The Muse approached me with all the enthusiasm of a reluctant tax collector to report that she'd completed her consideration of 'the color.' I'd the day before prepared a sample of the wainscoting boards painted as I was convinced they should ever after be colored, setting these beside the proposed cabinet wood, and finding the combination perfect. She'd said she needed some time to "think about it", which I recognized as a tell, perhaps a cue that she was trying to find a way to disagree with me in a way that wouldn't set off my aversion response, which, she understands, would typically be to disappoint myself so as to agree with her. I appreciate her care, but it didn't improve the quality of my experience when she delivered the news, which seemed like fake news, that she found my favorite color in the entire universe (so far) too orange for the purpose. (This color has not even the most distant rumor of orange to my eye.)

I responded by offering that I remained confident that she would come around to enthusiastically accept MY color once she recovered from her cold. I sounded like a Republican "reasoning" against gun control. I clearly cannot see the world through my true love's eyes, nor can she see the world through mine. What we usually believe amounts to near complete agreement simply has not been deeply enough considered to uncover the deep disagreements within. She's grown to favor clothes almost exclusively the colors I would never personally choose from the Crayola® box, with me choosing essentially the same solid blues and grays I've always favored. This wainscoting color might be the sole example of me personally selecting a rather bolder hue as my own, a coming out of sorts. I feel rejected. I don't have to wear her blouses, but we both have to wear this trim color.

She sat up long after I went to bed, fussing that she hates choosing color. I fell asleep understanding that my choice could not possibly qualify as a compromise candidate, that her curious color preferences would deeply influence our decision. I still have a vote, but time's running against both of us, since we might begin painting tomorrow. We have for the first time in our lives together the clear opportunity to apply the first paint to a construction of our own design, and we dare not decide not to decide by compromising into a choice neither of us really love for the sake of simply avoiding the experience of appearing disagreeable. It seems from here that no possible agreement space could possibly exist, though this experience seems in no way exceptional or unusual. All great decisions get made in this sort of space.

This is the paragraph where I'm supposed to confidently predict that we'll quickly come to complete agreement under the gentle coercion of a firm deadline, but I doubt that this will happen.
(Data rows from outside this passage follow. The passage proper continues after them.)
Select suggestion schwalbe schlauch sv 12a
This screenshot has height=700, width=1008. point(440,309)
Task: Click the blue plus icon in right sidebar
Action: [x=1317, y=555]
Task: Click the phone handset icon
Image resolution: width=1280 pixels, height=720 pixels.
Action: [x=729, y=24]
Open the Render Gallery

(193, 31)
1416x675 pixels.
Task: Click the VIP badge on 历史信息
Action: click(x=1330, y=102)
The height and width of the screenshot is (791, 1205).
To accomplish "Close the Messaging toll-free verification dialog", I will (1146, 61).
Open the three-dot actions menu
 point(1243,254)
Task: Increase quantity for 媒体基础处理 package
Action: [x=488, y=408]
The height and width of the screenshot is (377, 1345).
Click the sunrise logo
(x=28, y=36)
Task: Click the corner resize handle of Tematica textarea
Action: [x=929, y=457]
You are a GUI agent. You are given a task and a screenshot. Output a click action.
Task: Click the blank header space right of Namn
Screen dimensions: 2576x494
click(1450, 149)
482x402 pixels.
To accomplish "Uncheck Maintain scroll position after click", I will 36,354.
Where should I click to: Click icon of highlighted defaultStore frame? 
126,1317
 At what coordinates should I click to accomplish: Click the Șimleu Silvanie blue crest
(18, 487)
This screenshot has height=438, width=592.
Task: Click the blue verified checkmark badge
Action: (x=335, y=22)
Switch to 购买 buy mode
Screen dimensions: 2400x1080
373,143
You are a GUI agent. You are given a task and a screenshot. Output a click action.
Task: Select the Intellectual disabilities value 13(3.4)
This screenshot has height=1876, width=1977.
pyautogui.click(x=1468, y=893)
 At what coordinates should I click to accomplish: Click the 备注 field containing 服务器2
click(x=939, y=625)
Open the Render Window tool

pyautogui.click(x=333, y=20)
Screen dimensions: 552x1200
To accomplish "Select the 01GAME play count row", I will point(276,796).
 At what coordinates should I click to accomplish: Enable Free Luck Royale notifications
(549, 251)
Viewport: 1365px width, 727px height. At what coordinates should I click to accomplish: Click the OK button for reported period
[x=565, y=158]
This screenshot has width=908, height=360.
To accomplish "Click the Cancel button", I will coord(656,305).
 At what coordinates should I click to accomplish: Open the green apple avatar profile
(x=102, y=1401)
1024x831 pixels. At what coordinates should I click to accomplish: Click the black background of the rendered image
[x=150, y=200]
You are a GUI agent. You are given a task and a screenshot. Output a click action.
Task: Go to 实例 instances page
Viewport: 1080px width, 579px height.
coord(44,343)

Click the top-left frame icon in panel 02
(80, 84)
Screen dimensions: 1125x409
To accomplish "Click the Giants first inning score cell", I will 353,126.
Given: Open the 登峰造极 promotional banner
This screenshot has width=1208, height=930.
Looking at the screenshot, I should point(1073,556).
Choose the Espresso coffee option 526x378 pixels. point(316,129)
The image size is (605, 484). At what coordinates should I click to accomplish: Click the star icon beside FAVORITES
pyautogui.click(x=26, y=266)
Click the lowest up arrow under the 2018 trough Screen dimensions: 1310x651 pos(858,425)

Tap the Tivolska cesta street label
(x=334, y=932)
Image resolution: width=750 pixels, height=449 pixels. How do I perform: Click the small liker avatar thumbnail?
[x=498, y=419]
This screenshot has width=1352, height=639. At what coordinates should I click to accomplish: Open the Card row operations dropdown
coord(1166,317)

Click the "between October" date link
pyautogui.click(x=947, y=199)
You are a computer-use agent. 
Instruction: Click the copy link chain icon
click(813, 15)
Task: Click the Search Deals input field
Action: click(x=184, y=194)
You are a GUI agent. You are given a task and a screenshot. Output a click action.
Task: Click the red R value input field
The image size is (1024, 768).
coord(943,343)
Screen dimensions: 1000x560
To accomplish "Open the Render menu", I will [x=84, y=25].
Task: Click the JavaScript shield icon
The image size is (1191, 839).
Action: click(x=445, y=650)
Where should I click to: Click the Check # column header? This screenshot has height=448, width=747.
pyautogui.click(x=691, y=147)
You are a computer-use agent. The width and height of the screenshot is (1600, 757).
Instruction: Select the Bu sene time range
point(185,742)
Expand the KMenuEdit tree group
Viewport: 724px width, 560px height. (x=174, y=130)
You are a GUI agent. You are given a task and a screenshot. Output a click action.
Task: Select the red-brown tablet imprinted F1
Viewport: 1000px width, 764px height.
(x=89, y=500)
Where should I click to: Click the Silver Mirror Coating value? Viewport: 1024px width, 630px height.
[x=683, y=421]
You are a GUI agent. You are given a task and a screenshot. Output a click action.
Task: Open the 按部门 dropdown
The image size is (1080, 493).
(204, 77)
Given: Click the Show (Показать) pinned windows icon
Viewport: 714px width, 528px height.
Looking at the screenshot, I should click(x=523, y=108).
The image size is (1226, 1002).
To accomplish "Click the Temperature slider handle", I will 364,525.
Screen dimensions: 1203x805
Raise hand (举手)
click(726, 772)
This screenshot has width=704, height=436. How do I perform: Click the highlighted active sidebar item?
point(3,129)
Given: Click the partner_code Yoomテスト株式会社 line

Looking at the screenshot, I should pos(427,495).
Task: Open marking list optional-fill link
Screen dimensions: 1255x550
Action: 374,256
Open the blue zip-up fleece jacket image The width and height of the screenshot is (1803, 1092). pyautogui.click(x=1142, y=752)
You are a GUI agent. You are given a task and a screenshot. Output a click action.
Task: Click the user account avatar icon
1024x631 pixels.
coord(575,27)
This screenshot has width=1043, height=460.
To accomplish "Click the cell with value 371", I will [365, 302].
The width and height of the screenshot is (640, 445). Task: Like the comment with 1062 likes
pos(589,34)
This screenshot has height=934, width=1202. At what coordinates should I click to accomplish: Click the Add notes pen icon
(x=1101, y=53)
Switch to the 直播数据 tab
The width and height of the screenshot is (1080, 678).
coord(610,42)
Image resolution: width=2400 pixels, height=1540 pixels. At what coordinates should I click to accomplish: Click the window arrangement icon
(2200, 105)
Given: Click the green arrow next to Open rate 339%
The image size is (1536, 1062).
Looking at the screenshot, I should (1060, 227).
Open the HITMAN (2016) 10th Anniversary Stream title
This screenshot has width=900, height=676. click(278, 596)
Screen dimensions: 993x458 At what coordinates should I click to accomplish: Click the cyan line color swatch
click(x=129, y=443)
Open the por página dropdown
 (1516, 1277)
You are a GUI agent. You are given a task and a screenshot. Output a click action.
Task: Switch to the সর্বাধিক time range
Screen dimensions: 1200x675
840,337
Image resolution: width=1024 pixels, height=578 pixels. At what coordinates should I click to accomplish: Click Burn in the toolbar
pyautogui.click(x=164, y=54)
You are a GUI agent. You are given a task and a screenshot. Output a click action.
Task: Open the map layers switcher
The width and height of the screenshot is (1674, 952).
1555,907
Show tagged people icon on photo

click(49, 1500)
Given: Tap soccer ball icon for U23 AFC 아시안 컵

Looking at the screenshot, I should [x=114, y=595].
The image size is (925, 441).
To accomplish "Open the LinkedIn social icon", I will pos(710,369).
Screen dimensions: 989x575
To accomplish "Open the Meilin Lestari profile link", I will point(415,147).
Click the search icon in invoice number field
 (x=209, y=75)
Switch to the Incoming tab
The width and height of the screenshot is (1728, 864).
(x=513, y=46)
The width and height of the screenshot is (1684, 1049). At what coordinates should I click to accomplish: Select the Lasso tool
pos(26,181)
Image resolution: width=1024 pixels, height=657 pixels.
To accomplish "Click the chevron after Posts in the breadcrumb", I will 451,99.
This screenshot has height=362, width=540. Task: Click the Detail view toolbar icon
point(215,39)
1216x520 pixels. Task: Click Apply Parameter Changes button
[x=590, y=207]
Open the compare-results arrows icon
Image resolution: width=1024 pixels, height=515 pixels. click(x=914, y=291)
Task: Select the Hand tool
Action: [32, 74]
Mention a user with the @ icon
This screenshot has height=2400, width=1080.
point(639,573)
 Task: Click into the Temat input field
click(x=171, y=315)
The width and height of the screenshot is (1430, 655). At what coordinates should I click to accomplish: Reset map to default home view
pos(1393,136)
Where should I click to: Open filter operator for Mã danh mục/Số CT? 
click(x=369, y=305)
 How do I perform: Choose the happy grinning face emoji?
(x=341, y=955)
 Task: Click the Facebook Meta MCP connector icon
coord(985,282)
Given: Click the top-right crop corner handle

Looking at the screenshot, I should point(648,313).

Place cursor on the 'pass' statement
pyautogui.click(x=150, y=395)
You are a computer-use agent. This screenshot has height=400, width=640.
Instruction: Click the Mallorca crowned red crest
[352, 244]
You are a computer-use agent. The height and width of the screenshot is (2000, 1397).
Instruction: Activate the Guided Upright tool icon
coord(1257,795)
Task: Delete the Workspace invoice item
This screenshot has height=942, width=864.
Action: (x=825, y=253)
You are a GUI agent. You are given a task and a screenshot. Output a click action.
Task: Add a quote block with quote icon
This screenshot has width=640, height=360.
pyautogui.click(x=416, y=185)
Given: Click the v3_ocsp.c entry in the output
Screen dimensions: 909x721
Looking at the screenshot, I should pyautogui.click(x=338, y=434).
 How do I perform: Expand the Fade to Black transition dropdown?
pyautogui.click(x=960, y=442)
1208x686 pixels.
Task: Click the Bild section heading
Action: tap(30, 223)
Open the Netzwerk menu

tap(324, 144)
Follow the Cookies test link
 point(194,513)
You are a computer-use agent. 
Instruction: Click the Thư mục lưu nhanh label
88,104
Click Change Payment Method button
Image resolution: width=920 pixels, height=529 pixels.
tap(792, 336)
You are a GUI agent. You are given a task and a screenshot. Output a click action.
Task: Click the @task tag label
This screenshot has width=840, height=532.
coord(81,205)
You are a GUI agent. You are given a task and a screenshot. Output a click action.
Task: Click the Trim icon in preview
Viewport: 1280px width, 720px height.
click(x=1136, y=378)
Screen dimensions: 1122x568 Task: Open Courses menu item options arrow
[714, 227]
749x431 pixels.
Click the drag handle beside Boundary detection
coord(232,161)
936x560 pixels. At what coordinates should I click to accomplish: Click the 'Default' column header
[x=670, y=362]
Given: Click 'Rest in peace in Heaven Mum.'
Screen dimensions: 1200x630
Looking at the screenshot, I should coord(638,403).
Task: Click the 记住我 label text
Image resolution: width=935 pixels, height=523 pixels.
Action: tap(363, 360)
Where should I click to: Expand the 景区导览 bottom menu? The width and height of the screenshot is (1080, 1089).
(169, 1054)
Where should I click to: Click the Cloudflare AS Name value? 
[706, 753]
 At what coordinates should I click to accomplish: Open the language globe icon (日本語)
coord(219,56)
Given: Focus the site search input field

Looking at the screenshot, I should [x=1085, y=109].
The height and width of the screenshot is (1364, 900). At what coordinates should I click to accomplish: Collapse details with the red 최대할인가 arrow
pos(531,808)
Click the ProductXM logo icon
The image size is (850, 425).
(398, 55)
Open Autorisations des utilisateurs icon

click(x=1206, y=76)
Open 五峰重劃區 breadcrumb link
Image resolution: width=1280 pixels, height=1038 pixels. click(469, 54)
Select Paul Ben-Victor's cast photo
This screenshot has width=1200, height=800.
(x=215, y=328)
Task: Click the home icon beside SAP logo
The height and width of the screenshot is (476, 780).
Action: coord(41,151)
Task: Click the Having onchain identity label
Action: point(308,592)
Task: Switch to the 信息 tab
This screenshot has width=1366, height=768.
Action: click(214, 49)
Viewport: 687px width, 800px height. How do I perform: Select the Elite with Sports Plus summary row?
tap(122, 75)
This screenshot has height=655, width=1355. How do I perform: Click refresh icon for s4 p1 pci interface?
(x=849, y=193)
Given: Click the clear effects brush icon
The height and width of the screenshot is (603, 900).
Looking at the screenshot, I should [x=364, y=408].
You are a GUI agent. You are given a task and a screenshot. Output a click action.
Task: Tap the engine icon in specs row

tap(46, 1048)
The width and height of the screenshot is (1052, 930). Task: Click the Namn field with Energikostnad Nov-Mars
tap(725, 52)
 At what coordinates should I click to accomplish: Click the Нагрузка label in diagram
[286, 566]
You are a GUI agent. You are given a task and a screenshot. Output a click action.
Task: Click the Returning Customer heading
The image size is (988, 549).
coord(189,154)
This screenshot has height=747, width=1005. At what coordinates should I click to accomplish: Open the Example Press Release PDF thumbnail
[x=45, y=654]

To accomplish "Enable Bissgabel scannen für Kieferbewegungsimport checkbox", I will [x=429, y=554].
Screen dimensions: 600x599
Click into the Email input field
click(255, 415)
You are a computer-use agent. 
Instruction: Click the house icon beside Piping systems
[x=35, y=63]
It will get messier from here, with her nursing a worsening cold and me with my infamous inability to tolerate more than about five minutes shopping for anything. Imagine us standing on the heartless travertine of our favorite paint store sorting through samples unlikely to impress either of our color-saturated expectations. We will request a few samples and make several slow-motion trips between that store and the house to try each on for size. The Muse will duly update her computer model of the finished rooms and we will peer into each version as if into some Wicked Witch's mirror, trying to determine the fairest of all. I hope to rediscover my exuberance there, while struggling to believe that I might.